Problem to solve: An exact copy of the entries below is the expected answer.

Given records:
■ ■ ■
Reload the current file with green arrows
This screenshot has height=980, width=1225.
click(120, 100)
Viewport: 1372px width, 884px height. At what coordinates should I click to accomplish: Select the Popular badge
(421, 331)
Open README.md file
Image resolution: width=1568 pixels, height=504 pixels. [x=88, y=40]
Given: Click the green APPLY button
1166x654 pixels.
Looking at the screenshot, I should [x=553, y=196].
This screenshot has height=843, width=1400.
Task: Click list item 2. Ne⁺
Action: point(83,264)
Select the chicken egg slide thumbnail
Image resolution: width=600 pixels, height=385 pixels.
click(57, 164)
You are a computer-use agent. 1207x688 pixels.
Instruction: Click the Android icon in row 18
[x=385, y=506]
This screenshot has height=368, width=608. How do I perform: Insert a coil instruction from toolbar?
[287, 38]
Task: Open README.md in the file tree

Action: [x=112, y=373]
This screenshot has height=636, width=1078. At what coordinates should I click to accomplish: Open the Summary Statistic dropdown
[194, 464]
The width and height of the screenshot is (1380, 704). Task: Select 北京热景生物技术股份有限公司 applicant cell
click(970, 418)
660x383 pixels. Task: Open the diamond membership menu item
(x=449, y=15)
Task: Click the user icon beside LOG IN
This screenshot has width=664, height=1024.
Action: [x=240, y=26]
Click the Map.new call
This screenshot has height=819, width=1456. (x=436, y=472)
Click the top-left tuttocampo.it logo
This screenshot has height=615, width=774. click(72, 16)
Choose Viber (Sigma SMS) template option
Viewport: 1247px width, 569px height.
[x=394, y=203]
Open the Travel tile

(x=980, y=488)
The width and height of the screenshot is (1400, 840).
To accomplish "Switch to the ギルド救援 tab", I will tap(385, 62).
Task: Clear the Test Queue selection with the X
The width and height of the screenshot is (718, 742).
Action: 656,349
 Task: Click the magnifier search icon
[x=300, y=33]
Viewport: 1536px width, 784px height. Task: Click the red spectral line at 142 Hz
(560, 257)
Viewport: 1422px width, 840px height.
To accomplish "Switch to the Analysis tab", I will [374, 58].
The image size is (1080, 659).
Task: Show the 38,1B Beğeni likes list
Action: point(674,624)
■ ■ ■
Worked solution:
Reload the current file with green arrows
This screenshot has height=980, width=1225.
click(120, 100)
Viewport: 1372px width, 884px height. At what coordinates should I click to accomplish: Select the Popular badge
(421, 331)
Open README.md file
Image resolution: width=1568 pixels, height=504 pixels. [x=88, y=40]
Given: Click the green APPLY button
1166x654 pixels.
Looking at the screenshot, I should [x=553, y=196].
This screenshot has height=843, width=1400.
Task: Click list item 2. Ne⁺
Action: point(83,264)
Select the chicken egg slide thumbnail
Image resolution: width=600 pixels, height=385 pixels.
click(57, 164)
You are a computer-use agent. 1207x688 pixels.
Instruction: Click the Android icon in row 18
[x=385, y=506]
This screenshot has height=368, width=608. How do I perform: Insert a coil instruction from toolbar?
[287, 38]
Task: Open README.md in the file tree

Action: [x=112, y=373]
This screenshot has height=636, width=1078. At what coordinates should I click to accomplish: Open the Summary Statistic dropdown
[194, 464]
The width and height of the screenshot is (1380, 704). Task: Select 北京热景生物技术股份有限公司 applicant cell
click(970, 418)
660x383 pixels. Task: Open the diamond membership menu item
(x=449, y=15)
Task: Click the user icon beside LOG IN
This screenshot has width=664, height=1024.
Action: [x=240, y=26]
Click the Map.new call
This screenshot has height=819, width=1456. (x=436, y=472)
Click the top-left tuttocampo.it logo
This screenshot has height=615, width=774. click(72, 16)
Choose Viber (Sigma SMS) template option
Viewport: 1247px width, 569px height.
[x=394, y=203]
Open the Travel tile

(x=980, y=488)
The width and height of the screenshot is (1400, 840).
To accomplish "Switch to the ギルド救援 tab", I will tap(385, 62).
Task: Clear the Test Queue selection with the X
The width and height of the screenshot is (718, 742).
Action: 656,349
 Task: Click the magnifier search icon
[x=300, y=33]
Viewport: 1536px width, 784px height. Task: Click the red spectral line at 142 Hz
(560, 257)
Viewport: 1422px width, 840px height.
To accomplish "Switch to the Analysis tab", I will [374, 58].
The image size is (1080, 659).
Task: Show the 38,1B Beğeni likes list
Action: point(674,624)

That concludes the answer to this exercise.